┌─ MATERIAL PROVIDED

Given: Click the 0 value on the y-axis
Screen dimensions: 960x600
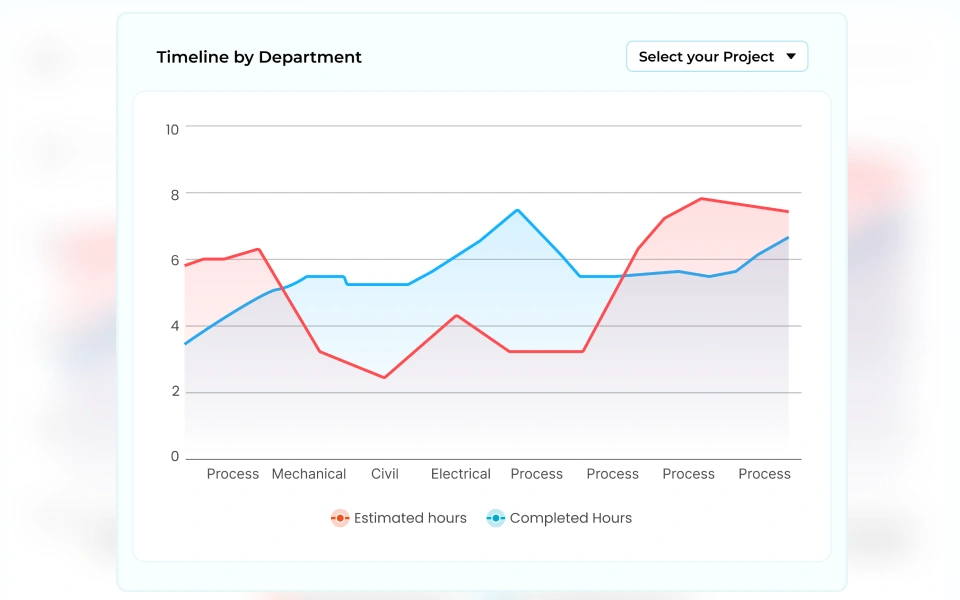Looking at the screenshot, I should tap(174, 457).
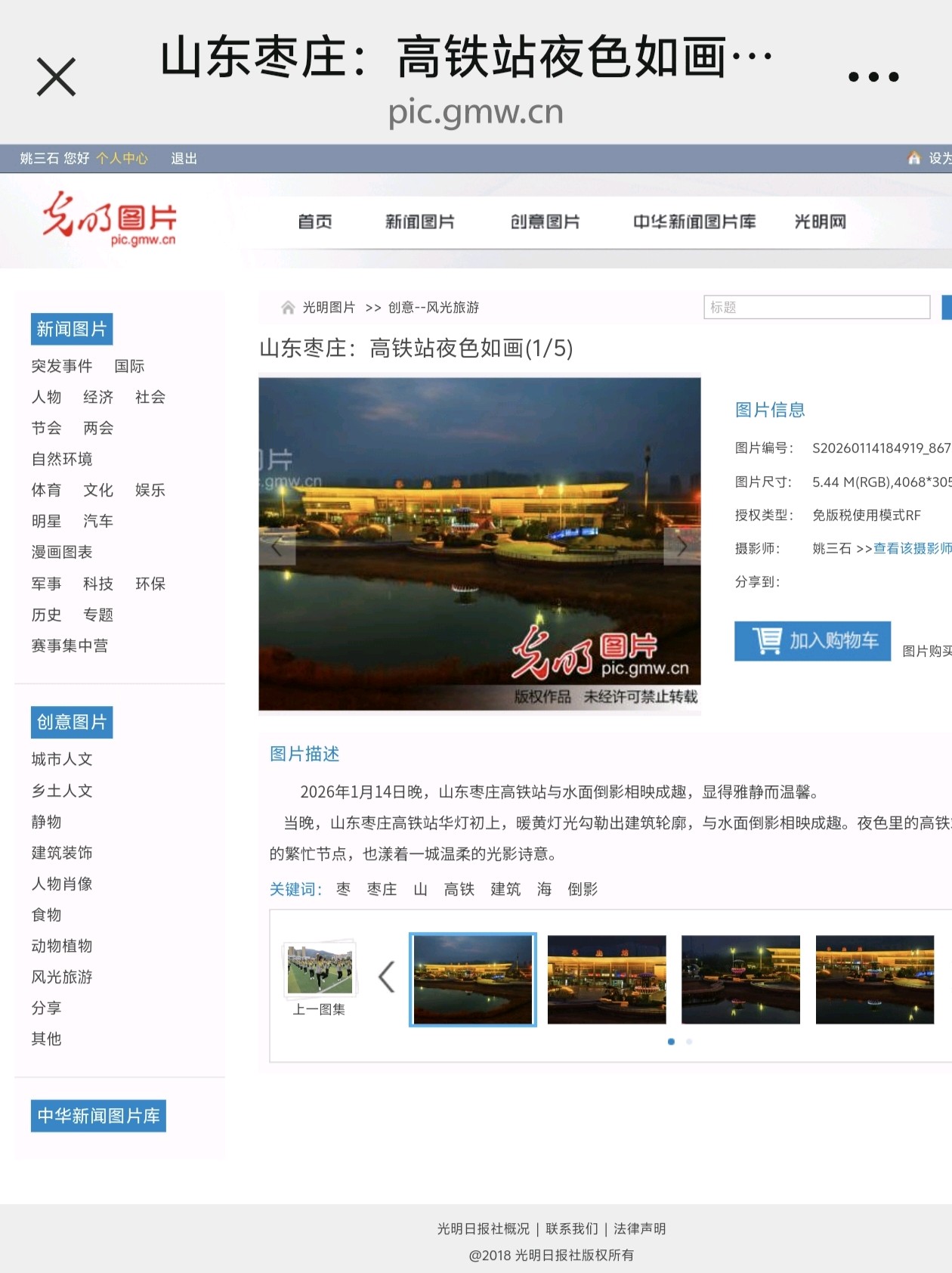Click the 高铁 keyword tag
Viewport: 952px width, 1273px height.
(459, 889)
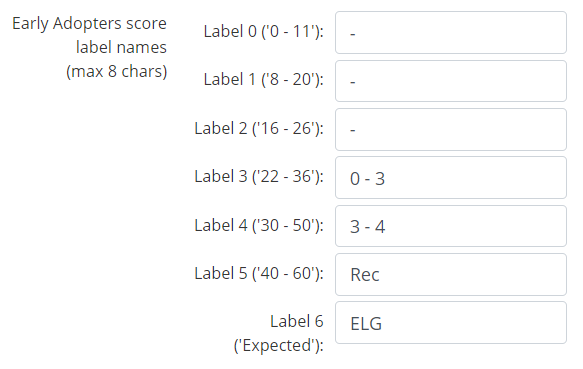This screenshot has width=583, height=369.
Task: Select the Label 6 ('Expected') input box
Action: (451, 323)
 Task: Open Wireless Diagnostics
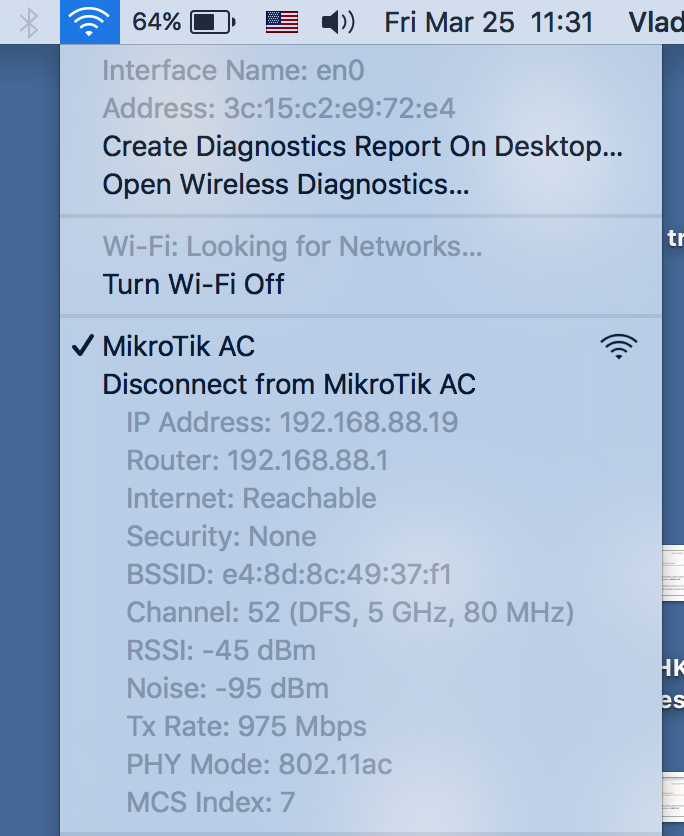click(x=286, y=185)
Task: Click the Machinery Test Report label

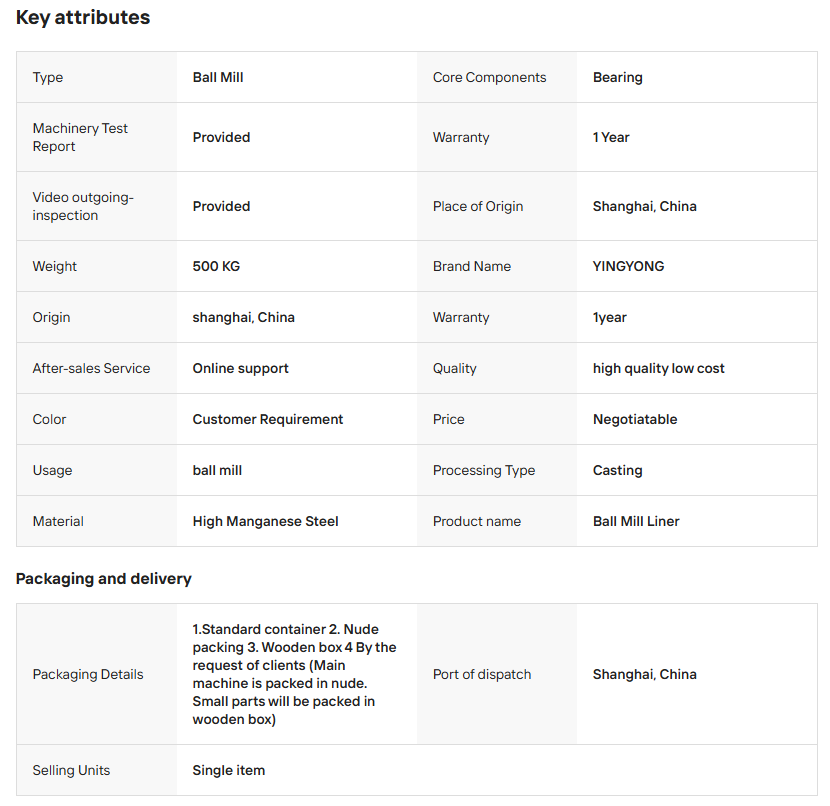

└─

Each line above should be printed again exactly, though the pictures should not be.

▸ **ANSWER TO THIS EXERCISE**
Given: Click the 0 value on the y-axis
Screen dimensions: 960x600
Looking at the screenshot, I should tap(174, 457).
Click the 高铁 keyword tag
Viewport: 952px width, 1273px height.
(459, 889)
This screenshot has width=583, height=369.
Task: Select the Label 6 ('Expected') input box
Action: (451, 323)
 Task: Open Wireless Diagnostics
click(x=286, y=185)
Task: Click the Machinery Test Report label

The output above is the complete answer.